Finn Juhl - Danish Modernist Master
Danish architect Finn Juhl (1912–1989) is regarded as one of the greatest furniture designers of the 20th century. He was a pioneering figure within the mid-century Danish interior design and the Danish Modern movement. Overseas exposure and fame resulted early in Juhl's career, when he was commissioned to furnish one of the larger delegate rooms at the UN building in New York, and exhibited at the city's Museum of Modern Art while still in his thirties. His collaboration with the American furniture industry helped to act as a catalyst for the rapid expansion of Danish interior design as an international force, and left a legacy that remains an inspiration to many designers to this day.
Høvdingestolen: One of his most famous designs, Finn Juhl designed this chair for the Cabinetmakers’ Guild exhibition in 1949. A distinctive trait of many of Juhl’s chairs are that the seat, armrests and back are separated from the supporting frame. The chair is inspired by the forms of indigenous people’s weapons and tools. Today Høvdingestolen is considered one of Finn Juhl’s masterpieces.
Finn Juhl’s own house is a textbook example of his inspirations and legacy as an architect and furniture designer. He built the house on Kratvænget 15 in Ordrup, in the northern suburbs of Copenhagen, in 1942, adjacent to Ordrupgaard Park. The home is now a permanent part of Ordrupgaard museum. and was opened to the public in April 2008.

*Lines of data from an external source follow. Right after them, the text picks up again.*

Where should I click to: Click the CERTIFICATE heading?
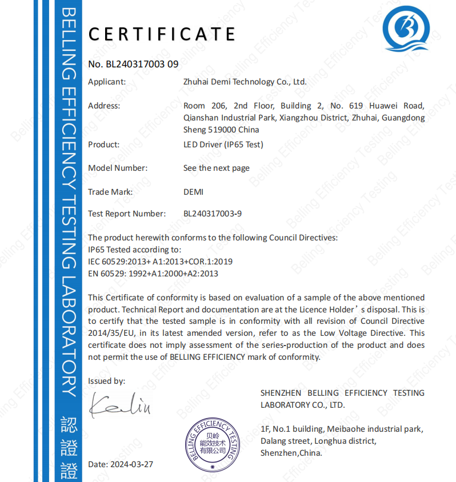click(162, 34)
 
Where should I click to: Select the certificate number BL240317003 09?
click(134, 64)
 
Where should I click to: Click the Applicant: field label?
click(107, 82)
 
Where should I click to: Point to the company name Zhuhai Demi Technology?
click(245, 82)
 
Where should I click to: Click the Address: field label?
click(104, 106)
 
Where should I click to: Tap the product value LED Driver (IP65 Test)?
click(223, 144)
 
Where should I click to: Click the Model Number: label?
click(118, 168)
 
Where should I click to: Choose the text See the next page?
click(217, 168)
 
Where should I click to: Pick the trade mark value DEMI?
click(193, 192)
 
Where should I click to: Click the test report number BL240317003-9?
click(213, 214)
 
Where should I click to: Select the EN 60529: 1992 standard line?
click(153, 274)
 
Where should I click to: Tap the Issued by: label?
click(106, 381)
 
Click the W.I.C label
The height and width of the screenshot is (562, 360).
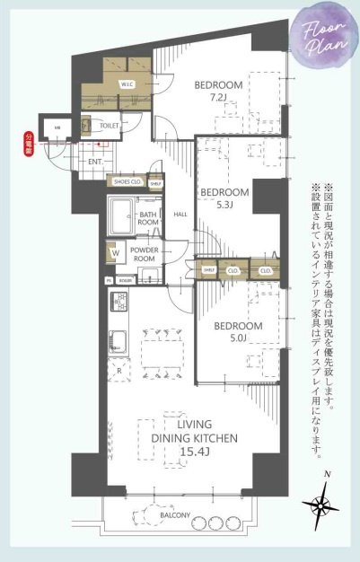pos(127,84)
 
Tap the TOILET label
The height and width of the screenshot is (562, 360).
pos(110,127)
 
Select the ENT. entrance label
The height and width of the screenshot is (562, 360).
pos(95,161)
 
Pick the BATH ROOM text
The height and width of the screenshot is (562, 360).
pos(148,218)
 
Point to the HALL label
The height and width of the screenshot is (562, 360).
pos(180,214)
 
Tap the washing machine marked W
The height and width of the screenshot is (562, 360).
pos(115,254)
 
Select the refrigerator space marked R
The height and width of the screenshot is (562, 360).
pos(119,370)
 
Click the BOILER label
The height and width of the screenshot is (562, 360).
pos(125,280)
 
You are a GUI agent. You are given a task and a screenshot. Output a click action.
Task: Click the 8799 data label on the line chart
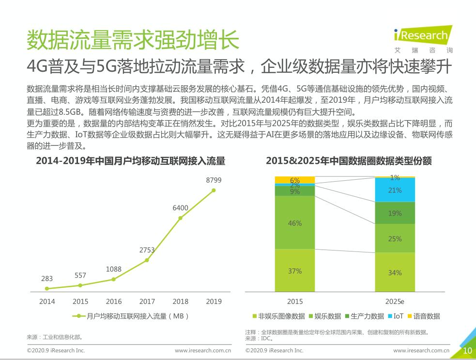[214, 180]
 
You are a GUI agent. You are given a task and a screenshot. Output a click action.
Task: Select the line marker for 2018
[180, 218]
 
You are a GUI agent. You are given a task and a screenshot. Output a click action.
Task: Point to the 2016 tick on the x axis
[114, 301]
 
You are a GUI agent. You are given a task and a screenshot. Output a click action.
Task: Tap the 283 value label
[47, 279]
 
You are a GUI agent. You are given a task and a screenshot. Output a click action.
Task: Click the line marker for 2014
[47, 288]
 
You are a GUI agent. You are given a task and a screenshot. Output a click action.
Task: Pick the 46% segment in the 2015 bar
[295, 223]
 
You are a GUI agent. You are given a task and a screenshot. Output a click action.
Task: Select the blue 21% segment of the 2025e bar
[395, 190]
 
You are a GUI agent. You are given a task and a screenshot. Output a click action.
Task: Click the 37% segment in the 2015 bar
[295, 271]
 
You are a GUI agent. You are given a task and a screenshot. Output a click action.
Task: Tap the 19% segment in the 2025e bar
[395, 213]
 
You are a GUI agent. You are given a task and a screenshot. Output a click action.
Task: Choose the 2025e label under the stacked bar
[395, 301]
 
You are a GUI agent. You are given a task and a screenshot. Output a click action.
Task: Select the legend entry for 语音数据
[424, 316]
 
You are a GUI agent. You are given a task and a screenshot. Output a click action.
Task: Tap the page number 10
[467, 351]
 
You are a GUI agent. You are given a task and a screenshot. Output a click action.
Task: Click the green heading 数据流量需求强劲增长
[133, 40]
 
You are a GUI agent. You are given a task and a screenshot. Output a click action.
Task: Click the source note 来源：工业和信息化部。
[55, 337]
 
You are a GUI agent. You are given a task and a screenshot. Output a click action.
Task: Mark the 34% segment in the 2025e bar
[395, 273]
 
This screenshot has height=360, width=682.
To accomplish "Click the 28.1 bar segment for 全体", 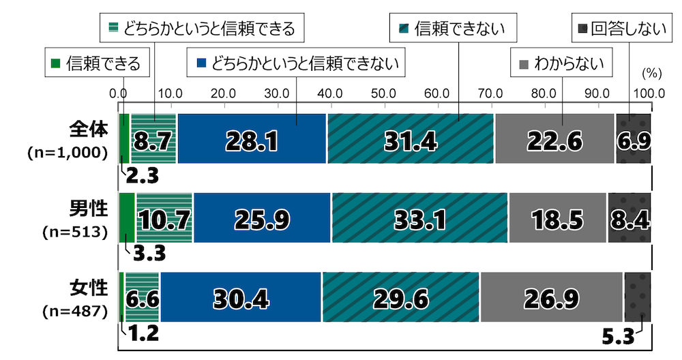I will click(252, 138).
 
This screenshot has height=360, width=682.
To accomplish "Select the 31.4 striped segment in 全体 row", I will click(411, 138).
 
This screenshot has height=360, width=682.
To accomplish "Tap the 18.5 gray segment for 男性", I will click(557, 217).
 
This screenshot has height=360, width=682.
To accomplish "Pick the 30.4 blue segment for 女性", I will click(241, 297).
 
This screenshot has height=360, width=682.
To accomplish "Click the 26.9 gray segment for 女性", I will click(551, 297).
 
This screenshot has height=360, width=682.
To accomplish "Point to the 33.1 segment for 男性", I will click(419, 217).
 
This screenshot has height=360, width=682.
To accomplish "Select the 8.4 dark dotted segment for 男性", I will click(629, 217).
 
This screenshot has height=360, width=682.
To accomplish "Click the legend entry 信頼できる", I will click(96, 64).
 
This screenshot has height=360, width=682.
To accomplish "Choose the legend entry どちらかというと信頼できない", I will click(296, 64).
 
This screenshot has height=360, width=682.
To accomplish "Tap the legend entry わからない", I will click(562, 64).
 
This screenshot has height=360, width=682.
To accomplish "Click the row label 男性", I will click(89, 209).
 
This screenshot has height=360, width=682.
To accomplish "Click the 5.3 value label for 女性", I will click(619, 336).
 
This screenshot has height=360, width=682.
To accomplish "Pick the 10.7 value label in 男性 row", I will click(164, 218).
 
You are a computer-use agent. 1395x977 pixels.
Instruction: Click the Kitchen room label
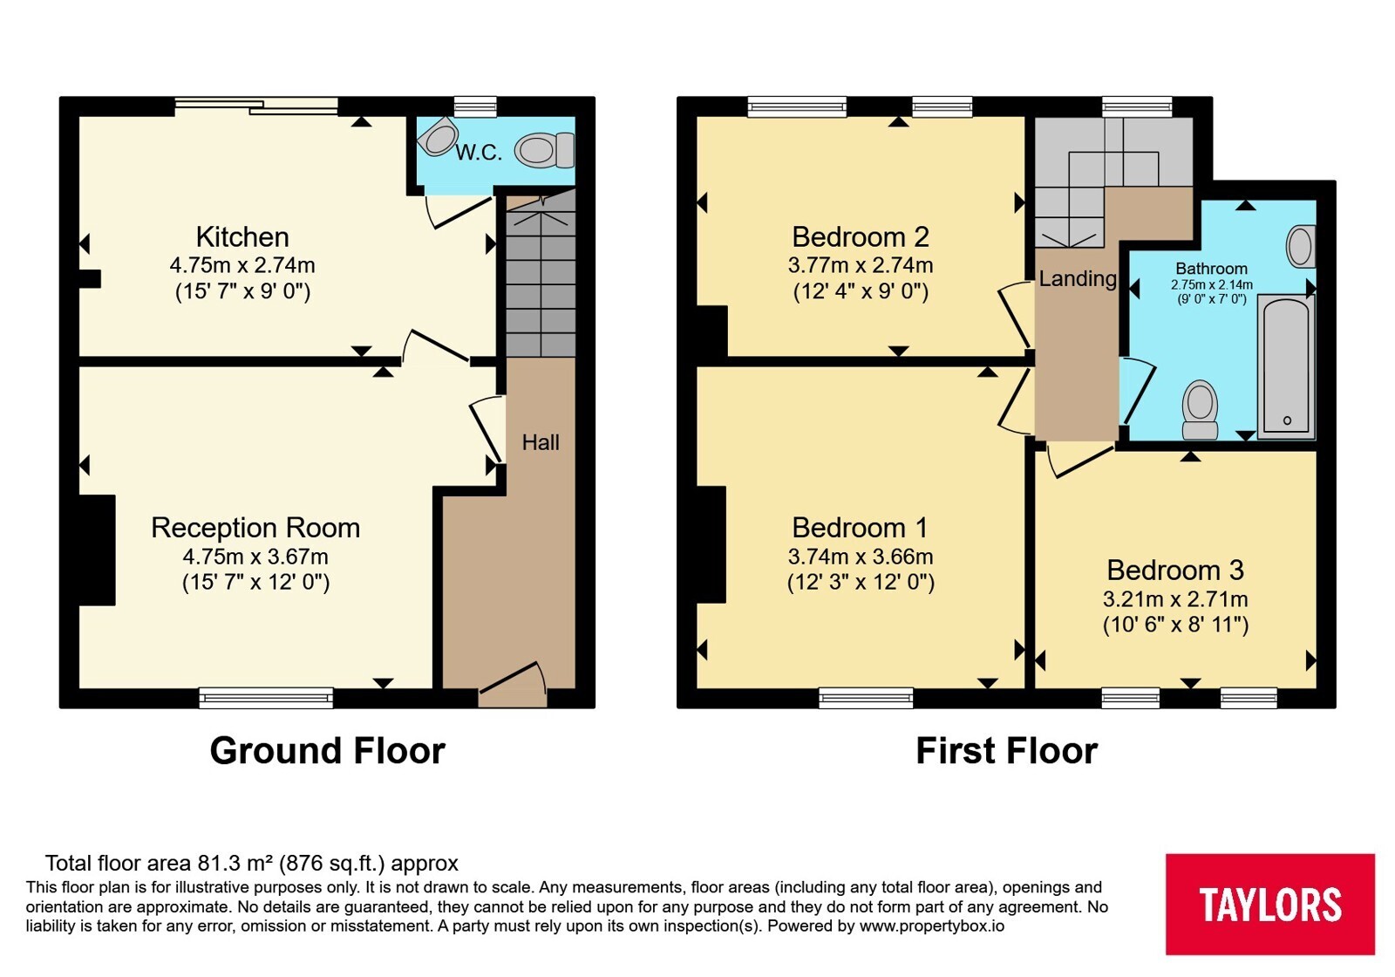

The house represents Finn Juhl’s interdisciplinary thinking, and his broad range of talents, right down to the smallest detail. For Juhl, being an architect did not mean putting the building first, as much as attaining an interplay between the interior design and the materials and colours. The interior design in the house, furniture and materials also set the scene for Finn Juhl’s personal collection of modernist arts and crafts, which along with the architecture, lights and colours create a unique experience.